> EXCERPTED PASSAGE
^^^^
2014-03-19 Thread Max Horn


> Am 19.03.2014 um 18:04 schrieb Junio C Hamano :
> 
> Max Horn  writes:
> 
>>> On 17.03.2014, at 18:01, Junio C Hamano  wrote:
>>> 
>>> Torsten Bögershausen  writes:
>>> 
> On 2014-03-14 23.09, Junio C Hamano wrote:
> * ap/remote-hg-skip-null-bookmarks (2014-01-02) 1 commit
> - remote-hg: do not fail on invalid bookmarks
> 
> Reported to break tests ($gmane/240005)
> Expecting a reroll.
 I wonder what should happen here.
 The change breaks all the tests in test-hg-hg-git.sh
 (And the breakage may prevent us from detecting other breakages)
 
 The ideal situation would be to have an extra test case for the problem
 which we try to fix with this patch.
 
 Antoine, is there any way to make your problem reproducable ?
 And based on that, to make a patch which passes all test cases ?
>>> 
>>> After re-reading the thread briefly (there're just five messages)
^^^^
> RECORD SET
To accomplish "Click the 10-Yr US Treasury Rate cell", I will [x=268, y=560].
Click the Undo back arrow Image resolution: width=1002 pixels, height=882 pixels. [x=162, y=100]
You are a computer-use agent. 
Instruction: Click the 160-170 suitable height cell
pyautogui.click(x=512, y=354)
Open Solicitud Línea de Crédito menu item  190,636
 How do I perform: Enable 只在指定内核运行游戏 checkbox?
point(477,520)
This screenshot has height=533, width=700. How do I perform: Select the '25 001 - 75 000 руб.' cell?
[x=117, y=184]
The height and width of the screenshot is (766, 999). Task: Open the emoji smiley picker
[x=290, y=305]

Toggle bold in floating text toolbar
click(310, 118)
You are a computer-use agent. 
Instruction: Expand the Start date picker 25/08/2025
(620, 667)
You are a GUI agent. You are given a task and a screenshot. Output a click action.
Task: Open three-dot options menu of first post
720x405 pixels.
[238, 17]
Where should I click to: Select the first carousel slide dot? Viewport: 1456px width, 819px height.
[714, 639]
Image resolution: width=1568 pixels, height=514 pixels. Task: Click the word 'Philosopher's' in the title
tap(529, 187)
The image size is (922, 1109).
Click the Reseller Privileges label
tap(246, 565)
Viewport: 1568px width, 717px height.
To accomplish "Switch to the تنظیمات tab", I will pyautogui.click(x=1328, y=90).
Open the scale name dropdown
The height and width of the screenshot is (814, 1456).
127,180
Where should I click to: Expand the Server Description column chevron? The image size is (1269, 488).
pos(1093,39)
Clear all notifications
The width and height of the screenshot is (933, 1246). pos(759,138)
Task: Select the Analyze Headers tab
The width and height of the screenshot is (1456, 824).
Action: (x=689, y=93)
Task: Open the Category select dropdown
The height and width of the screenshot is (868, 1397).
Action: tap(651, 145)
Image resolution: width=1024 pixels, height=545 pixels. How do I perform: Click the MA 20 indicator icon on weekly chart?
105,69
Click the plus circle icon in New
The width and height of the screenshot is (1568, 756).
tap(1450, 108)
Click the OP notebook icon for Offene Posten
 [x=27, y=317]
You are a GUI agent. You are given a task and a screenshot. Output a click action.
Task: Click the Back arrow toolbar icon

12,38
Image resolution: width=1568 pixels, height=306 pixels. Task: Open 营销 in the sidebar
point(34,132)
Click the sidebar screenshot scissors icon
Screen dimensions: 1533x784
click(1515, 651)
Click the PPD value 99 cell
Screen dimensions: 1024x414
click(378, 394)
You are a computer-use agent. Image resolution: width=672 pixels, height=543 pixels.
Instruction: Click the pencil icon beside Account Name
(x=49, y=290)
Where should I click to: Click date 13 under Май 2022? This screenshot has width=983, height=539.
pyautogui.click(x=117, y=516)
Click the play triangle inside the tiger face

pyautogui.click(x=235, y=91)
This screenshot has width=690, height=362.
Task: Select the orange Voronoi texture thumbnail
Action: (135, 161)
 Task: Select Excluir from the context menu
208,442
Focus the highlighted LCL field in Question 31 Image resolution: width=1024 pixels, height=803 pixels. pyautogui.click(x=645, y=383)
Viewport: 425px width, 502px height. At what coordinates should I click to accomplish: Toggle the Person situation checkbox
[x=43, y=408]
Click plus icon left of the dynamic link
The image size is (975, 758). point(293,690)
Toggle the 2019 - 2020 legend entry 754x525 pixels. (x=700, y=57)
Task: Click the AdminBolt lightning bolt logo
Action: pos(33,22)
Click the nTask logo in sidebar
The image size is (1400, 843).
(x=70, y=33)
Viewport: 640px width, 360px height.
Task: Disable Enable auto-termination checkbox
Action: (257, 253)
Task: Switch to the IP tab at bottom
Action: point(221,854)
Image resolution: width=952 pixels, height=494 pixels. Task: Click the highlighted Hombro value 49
^^^^
> TASKS TO COMPLETE
a) In the remote-hg email thread, which test file does the change break all the tests in?
b) Carry on the remote-hg email thread from the point at which it stops.

> ANSWERS GIVEN
a) test-hg-hg-git.sh

b)
>>> 
>>> http://thread.gmane.org/gmane.comp.version-control.git/239797/focus=240069
>> 
>> For some reason, that link does not contain all messages from that
>> conversation (unfortunately, I have seen GMane do that on multiple
>> occasions. I hence try not to rely on it for reviewing email
>> history -- I just don't trust it). In particular, it misses this
>> crucial post:
> 
> [jc: please avoid overlong lines; I re-flowed above]

Sorry. If anybody knows a way to tech Mail.app to auto-wrap
long lines, I'd appreciate a hint. 

> 
>>  http://thread.gmane.org/gmane.comp.version-control.git/239830
> 
> Interesting.
> 
>> The (or at least "a") root cause has actually been
>> discovered. Would a patch that adds an xfail test case for it be
>> acceptable?
> 
> Do you mean a patch that only adds a new test that expects a failure
> to the current code, without touching the current code that has the
> bug it exposes?

Exactly.

>  That would be a good place to start.

Ok.

> 
>> ... As a matter of fact, I a know a few more bugs in remote-hg for
>> which I could produce xfail test cases. Of course I'd prefer to
>> put them in together with a fix, but I don't know when I can get
>> to that, if ever. So, would such changes be welcome?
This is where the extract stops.